Intanto Erdogan ha anche emanato un ordine di arresto per Netanyahu (il secondo dopo quello della Corte Penale Internazionale dell’Aja – ICC), e altre altre autorità israeliane, relativo al ‘genocidio’ perpetrato a Gaza e per i crimini contro l’umanità fin dall’ottobre 2023. In questo ordine i turchi hanno soprattutto sottolineato gli attacchi a ospedali e il blocco di Gaza che ha impedito l’arrivo di medicine e apparecchiature mediche, impedendo in questo modo aiuti umanitari. Mandato di arresto largamente apprezzato da Hamas che l’ha considerato come la conferma della posizione del popolo turco e dei suoi governanti “che tengono ai valori della giustizia, dell’umanità e della fratellanza che li legano alla oppressa popolazione palestinese”.

Voci di dati salvate
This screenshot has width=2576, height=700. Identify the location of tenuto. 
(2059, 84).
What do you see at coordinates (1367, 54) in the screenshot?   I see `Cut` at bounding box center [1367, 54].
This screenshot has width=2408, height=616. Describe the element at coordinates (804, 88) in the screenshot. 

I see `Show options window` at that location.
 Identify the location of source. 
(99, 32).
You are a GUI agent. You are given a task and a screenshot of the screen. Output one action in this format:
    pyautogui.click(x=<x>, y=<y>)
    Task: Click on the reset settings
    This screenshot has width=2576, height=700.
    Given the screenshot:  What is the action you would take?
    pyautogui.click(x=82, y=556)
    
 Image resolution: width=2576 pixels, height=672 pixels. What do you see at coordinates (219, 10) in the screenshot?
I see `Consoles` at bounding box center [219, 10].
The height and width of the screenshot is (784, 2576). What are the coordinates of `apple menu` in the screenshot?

Consegna
Riscrivi come elenco puntato il paragrafo che inizia con «Intanto Erdogan ha anche emanato» nel brano sul mandato di arresto turco, conservandone i fatti principali. I record non hanno alcun ruolo in questo lavoro.

Soluzione
- Erdogan ha emanato un ordine di arresto per Netanyahu e altre autorità israeliane, il secondo dopo quello della Corte Penale Internazionale dell'Aja (ICC).
- L'ordine riguarda il "genocidio" perpetrato a Gaza e i crimini contro l'umanità dall'ottobre 2023.
- I turchi hanno sottolineato soprattutto gli attacchi agli ospedali e il blocco di Gaza. Il blocco ha impedito l'arrivo di medicine e apparecchiature mediche e quindi degli aiuti umanitari.
- Hamas ha apprezzato il mandato. Lo considera una conferma della posizione del popolo turco e dei suoi governanti, legati alla popolazione palestinese oppressa da valori di giustizia, umanità e fratellanza.